Washington, DC -
04/21/2008 - Pew is no longer active in this line of work, but for more information, visit the Project on Emerging Nanotechnologies on PewHealth.org.
A new analysis by the Project on Emerging Nanotechnologies (PEN) indicates that European nations are investing nearly twice as much as the U.S. in research primarily aimed at addressing the potential risks of nanotechnology. The analysis also highlights a substantial over-inflation of the federal government's nanotechnology risk-research investment figures for the U.S.
The new PEN assessment of nanotechnology risk-relevant projects identified by the federal government's National Nanotechnology Initiative (NNI) for fiscal year 2006 found that only US$13 million was invested in projects highly relevant to addressing possible risks.
Over the same time period, the PEN analysis found European countries invested nearly US$24 million in projects with the primary aim of addressing nanotechnology risks.
PEN evaluated research projects listed in the NNI research strategy -- released in February 2008 but without specifics regarding the annual project budget or the applicability of each project to assessing potential hazards -- by their relevance to addressing current and future nanotechnology risks.
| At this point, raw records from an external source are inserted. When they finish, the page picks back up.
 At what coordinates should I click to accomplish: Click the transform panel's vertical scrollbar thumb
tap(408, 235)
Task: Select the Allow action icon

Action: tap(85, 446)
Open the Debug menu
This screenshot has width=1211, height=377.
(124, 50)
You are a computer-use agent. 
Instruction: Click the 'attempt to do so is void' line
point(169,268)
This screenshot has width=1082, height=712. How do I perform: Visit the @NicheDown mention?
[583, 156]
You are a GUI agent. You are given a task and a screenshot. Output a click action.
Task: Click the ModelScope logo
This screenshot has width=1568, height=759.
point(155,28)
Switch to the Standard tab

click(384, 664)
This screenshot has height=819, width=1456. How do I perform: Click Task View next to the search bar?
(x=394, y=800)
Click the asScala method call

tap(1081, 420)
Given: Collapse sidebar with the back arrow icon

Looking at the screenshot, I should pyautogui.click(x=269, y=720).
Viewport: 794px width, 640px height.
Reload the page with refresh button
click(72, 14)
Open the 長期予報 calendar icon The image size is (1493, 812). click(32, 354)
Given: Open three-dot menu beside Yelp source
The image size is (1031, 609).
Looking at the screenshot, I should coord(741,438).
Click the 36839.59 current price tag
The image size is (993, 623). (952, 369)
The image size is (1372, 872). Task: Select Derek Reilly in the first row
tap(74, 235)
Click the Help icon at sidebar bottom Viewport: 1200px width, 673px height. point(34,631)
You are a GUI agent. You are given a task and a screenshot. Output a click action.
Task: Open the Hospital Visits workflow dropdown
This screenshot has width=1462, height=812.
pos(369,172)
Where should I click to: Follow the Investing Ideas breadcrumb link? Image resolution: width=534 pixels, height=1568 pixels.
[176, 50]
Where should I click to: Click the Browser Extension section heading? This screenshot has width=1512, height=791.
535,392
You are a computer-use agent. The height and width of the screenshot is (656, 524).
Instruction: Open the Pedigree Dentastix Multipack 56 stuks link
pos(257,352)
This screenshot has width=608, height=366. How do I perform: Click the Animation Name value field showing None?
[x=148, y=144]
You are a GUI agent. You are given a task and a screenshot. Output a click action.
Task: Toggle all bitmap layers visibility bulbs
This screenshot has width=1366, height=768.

Research was classified according to whether it was highly relevant to addressing potential environment, health or safety hazards, substantially relevant, having some relevance, or was only marginally relevant.
By collecting individual project budget data from publicly available sources, an estimate was made of funding levels for 2006. The assessment found 62 federally-funded projects that were highly relevant to understanding nanotechnology risk, with an estimated annual budget of US$13 million.
In contrast, the federal government estimates US$37.7 million was invested in highly relevant research in fiscal year 2006. According to PEN Chief Science Advisor Andrew Maynard, "It appears the U.S. is guilty of wishful thinking in its assessment of research that will lead to the development of safe nanotechnologies. It is trying to substitute research that might inform science's general understanding of possible nanotechnology risks for research that is focused on getting answers to direct questions being asked today -- what makes a nanomaterial potentially harmful, how can it be used safely, and what happens when it is eventually disposed? Both the U.S. government figure and the results of the PEN assessment show that less than 3 percent of the US$1.4 billion federal nanotechnology research budget was spent on environment, health and safety research."
Draft legislation proposed by U.S. House of Representatives Science Committee Chair Bart Gordon (D-TN) would amend the NNI act to include a minimum 10 percent mandate for the nanotechnology federal research and development budget devoted to EHS research in the future, amounting to approximately US$150 million annually.
The PEN assessment is available at: www.nanotechproject.org/process/assets/files/6691/ehs_risk_research_inventory_080416_final.pdf
The PEN environment, health and safety research inventory is available at: www.nanotechproject.org/inventories/ehs
Nanotechnology is the ability to measure, see, manipulate and manufacture things usually between 1 and 100 nanometers. A nanometer is one billionth of a meter; a human hair is roughly 100,000 nanometers wide. By 2014, Lux Research projects that US$2.6 trillion in global manufactured goods will incorporate nanotechnology, or about 15 percent of total global output.
The Project on Emerging Nanotechnologies is an initiative launched by the Woodrow Wilson International Center for Scholars and The Pew Charitable Trusts in 2005. It is dedicated to helping business, government and the public anticipate and manage possible health and environmental implications of nanotechnology.